Sundays are days for relaxing.

Days for Skype-ing. For eating. For drinking. And then later, for lying in bed with Netflix.

I love Sundays. And I love Tanta.

 Tanta is one of Gaston Acurio’s restaurant chains, with a few branches within Lima and Peru, and then the rest dotted across the globe, even as far afield as Barcelona. For those who may not know, Gaston is an ambassador for Peruvian cuisine and has helped to promote it, alongside other chefs, all over the world. He has been a big influence in Peru gaining worldwide accolades for their incredible food scene, both in the restaurants and the raw ingredients that are produced here.
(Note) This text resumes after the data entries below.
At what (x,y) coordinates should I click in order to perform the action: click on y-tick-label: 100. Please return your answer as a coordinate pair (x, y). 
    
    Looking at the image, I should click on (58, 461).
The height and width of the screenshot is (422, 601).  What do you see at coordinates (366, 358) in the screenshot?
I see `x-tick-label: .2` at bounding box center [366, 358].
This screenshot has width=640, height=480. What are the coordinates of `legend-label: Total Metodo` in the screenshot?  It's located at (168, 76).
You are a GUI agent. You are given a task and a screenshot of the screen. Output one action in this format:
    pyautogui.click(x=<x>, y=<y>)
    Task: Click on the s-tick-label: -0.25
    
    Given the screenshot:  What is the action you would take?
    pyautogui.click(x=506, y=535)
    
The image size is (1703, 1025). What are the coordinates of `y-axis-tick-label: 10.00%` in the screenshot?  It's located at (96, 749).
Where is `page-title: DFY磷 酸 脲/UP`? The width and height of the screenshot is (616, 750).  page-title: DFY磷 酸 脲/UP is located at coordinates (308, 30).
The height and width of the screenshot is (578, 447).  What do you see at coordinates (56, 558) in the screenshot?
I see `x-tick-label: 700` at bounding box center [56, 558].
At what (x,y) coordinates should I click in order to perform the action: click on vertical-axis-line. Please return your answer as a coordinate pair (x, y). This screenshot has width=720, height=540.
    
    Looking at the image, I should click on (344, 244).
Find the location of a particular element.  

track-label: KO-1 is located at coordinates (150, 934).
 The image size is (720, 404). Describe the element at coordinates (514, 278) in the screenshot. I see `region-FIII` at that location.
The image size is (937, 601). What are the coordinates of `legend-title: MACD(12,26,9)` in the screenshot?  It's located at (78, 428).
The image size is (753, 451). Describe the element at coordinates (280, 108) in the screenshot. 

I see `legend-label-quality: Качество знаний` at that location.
Tanta serves typical, traditional Peruvian (or Peruvian fusion) cuisine, but often in a modern way. However, just because Tanta was started by Gaston and is very fresh and modern, does not mean the restaurant is overly fancy or expensive. The dishes here are not tiny morsels in the middle of large plates, which is obviously perfect for me, and the prices are so reasonable (main dishes are between S/25 and S/50).

tanta inside

Due to the fact that it is summer in Lima, restaurants are normally fairly empty as everyone heads to the nearby beaches. However, arriving at 2pm, we found Tanta its normal, popular, busy self.